** Exercise inputs follows **

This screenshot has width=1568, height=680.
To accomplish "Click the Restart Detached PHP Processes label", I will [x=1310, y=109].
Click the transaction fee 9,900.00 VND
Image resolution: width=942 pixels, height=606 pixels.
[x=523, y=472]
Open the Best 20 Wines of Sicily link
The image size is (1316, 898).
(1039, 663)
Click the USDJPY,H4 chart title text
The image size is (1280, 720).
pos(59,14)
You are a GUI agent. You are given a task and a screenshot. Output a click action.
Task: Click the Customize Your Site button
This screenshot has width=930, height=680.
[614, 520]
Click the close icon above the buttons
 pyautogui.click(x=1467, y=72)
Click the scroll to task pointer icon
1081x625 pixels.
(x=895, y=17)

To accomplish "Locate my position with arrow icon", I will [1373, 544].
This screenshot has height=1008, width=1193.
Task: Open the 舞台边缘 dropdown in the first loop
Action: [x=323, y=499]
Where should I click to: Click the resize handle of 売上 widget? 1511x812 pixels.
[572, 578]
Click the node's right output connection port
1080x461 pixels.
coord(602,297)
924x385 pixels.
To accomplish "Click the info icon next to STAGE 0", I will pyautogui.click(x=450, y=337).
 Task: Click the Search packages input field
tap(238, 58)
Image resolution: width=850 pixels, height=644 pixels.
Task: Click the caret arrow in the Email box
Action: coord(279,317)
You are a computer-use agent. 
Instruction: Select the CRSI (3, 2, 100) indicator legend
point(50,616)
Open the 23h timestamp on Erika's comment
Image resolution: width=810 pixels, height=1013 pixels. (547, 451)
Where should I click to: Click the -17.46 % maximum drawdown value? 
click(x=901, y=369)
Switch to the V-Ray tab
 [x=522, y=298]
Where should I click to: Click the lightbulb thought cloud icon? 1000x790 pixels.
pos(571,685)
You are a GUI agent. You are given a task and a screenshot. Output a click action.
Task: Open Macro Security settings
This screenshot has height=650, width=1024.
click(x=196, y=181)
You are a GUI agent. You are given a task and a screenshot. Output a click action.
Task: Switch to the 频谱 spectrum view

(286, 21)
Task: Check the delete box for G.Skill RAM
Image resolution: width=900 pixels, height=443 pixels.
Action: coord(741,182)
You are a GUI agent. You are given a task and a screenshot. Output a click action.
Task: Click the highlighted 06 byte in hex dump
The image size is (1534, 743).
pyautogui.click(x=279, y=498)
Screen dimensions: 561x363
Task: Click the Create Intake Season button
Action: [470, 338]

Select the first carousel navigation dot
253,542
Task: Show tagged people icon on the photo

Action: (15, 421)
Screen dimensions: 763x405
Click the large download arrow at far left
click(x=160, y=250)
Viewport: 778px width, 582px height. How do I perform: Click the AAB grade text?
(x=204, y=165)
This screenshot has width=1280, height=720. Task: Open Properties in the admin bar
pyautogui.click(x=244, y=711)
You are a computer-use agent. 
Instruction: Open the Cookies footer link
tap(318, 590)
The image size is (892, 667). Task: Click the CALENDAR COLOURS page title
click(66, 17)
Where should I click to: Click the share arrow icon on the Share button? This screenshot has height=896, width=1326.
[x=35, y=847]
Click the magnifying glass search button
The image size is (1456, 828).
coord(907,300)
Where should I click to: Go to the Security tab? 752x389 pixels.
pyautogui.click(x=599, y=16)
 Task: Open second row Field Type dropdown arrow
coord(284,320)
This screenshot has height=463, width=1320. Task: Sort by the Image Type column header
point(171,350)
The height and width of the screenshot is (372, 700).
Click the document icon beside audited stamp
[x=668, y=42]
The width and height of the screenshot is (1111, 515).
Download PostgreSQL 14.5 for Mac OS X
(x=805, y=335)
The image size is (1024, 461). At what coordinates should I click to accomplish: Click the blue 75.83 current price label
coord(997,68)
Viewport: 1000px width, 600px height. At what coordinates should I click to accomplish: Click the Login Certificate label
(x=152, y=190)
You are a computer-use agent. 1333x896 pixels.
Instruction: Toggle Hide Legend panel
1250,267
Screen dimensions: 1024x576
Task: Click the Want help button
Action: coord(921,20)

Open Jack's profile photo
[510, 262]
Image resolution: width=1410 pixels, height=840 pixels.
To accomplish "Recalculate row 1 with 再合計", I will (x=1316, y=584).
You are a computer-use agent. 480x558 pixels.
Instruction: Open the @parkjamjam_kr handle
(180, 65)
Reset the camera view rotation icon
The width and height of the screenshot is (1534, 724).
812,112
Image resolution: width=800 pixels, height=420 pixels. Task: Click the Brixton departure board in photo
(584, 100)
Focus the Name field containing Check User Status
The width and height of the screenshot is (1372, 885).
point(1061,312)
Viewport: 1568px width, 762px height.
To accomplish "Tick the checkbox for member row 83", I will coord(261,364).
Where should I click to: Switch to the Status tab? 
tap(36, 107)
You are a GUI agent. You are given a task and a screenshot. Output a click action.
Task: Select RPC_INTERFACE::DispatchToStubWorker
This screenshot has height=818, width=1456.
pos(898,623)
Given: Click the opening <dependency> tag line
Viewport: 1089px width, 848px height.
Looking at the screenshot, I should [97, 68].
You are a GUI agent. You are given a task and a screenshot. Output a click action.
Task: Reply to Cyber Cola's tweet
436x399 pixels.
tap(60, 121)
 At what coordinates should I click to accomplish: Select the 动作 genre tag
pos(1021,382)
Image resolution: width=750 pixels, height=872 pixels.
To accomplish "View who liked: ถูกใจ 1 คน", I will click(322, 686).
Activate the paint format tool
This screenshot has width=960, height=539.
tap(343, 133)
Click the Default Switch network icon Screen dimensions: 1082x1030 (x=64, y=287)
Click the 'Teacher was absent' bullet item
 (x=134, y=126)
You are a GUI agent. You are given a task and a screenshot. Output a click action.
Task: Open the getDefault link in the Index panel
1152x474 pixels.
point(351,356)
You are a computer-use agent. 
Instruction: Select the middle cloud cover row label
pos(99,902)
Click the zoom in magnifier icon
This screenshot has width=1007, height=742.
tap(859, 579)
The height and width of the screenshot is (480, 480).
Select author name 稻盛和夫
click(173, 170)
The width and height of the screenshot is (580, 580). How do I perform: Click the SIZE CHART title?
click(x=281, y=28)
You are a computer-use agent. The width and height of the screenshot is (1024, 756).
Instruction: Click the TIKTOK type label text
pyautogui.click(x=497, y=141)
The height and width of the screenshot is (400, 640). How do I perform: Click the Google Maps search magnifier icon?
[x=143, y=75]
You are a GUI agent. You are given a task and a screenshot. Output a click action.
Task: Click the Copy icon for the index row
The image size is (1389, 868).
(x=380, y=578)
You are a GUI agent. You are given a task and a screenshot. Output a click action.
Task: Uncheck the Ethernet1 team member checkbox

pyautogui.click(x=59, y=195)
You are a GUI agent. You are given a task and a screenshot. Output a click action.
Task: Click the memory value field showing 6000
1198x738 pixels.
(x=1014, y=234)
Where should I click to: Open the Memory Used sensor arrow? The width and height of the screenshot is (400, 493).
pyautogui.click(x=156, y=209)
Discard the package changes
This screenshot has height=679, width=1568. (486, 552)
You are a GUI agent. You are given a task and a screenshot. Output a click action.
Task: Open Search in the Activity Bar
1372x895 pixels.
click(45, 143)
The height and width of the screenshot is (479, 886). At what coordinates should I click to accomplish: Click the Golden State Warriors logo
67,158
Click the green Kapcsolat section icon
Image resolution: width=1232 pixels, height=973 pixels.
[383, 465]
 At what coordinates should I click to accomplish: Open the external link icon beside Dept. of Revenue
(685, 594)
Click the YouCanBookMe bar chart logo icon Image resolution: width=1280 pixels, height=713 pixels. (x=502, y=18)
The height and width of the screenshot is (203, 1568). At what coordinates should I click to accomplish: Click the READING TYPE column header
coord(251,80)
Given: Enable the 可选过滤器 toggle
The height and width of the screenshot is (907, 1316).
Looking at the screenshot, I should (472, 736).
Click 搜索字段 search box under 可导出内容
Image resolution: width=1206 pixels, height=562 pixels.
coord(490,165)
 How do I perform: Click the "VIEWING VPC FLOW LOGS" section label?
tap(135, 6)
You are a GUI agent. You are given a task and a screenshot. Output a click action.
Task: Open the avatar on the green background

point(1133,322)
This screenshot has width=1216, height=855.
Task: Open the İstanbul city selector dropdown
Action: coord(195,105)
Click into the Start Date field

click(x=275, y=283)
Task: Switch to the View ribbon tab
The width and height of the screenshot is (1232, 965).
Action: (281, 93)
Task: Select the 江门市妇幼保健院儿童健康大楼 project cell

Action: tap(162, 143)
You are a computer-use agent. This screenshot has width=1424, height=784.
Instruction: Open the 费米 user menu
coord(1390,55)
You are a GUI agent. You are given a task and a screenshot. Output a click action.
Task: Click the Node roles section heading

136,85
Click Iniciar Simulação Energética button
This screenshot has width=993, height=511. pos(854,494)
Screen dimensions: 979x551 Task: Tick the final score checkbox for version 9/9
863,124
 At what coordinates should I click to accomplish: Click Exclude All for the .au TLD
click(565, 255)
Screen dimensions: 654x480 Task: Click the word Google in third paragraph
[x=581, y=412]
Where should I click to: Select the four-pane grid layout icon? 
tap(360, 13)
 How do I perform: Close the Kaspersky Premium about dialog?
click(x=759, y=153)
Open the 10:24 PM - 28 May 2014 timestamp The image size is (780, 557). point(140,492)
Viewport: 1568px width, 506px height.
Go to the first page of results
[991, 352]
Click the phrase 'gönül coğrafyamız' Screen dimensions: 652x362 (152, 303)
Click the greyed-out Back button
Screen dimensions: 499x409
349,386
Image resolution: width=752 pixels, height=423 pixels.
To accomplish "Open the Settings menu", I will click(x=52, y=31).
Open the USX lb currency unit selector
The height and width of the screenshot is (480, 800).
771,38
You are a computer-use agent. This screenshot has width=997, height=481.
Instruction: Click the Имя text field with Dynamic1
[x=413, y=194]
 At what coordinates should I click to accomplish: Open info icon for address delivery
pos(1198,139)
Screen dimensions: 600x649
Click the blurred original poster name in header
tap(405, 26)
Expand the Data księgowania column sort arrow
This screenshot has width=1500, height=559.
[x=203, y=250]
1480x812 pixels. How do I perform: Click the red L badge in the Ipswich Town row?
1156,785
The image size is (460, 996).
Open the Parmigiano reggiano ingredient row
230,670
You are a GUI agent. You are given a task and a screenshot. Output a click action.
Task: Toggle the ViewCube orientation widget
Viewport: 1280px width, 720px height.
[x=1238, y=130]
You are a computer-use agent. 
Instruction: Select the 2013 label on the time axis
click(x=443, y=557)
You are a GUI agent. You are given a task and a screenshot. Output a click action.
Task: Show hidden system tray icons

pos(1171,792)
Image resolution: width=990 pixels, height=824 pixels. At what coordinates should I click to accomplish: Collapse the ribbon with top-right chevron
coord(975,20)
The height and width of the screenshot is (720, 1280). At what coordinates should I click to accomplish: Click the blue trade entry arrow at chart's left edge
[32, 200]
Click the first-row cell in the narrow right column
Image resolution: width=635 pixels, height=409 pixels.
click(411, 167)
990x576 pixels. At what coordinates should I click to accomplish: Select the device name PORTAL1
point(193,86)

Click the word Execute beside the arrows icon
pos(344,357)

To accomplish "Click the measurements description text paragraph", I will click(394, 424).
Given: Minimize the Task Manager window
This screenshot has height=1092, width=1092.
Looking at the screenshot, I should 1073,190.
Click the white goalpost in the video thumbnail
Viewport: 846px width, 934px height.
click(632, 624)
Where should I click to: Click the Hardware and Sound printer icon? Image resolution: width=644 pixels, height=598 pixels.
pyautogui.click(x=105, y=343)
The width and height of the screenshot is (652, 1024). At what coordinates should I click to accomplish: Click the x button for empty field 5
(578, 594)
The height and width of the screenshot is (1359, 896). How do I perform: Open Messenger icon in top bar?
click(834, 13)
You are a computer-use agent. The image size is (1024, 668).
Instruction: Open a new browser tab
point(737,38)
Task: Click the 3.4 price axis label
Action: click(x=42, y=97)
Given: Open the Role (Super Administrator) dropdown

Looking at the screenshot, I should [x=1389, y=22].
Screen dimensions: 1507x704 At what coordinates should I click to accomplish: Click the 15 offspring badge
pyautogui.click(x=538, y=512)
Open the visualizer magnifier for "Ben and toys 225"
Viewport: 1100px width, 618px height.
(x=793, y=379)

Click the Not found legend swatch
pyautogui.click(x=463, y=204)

** End of Exercise inputs **

### Task requirements
Scan the listing for the word "computer". Copy every line in which it appears.

### Problem solution
You are a computer-use agent. 
You are a computer-use agent. 
You are a computer-use agent. 1333x896 pixels.
You are a computer-use agent. 480x558 pixels.
You are a computer-use agent. 
You are a computer-use agent. The width and height of the screenshot is (1024, 756).
You are a computer-use agent. This screenshot has width=1424, height=784.
You are a computer-use agent. This screenshot has width=997, height=481.
You are a computer-use agent. 
You are a computer-use agent. The image size is (1024, 668).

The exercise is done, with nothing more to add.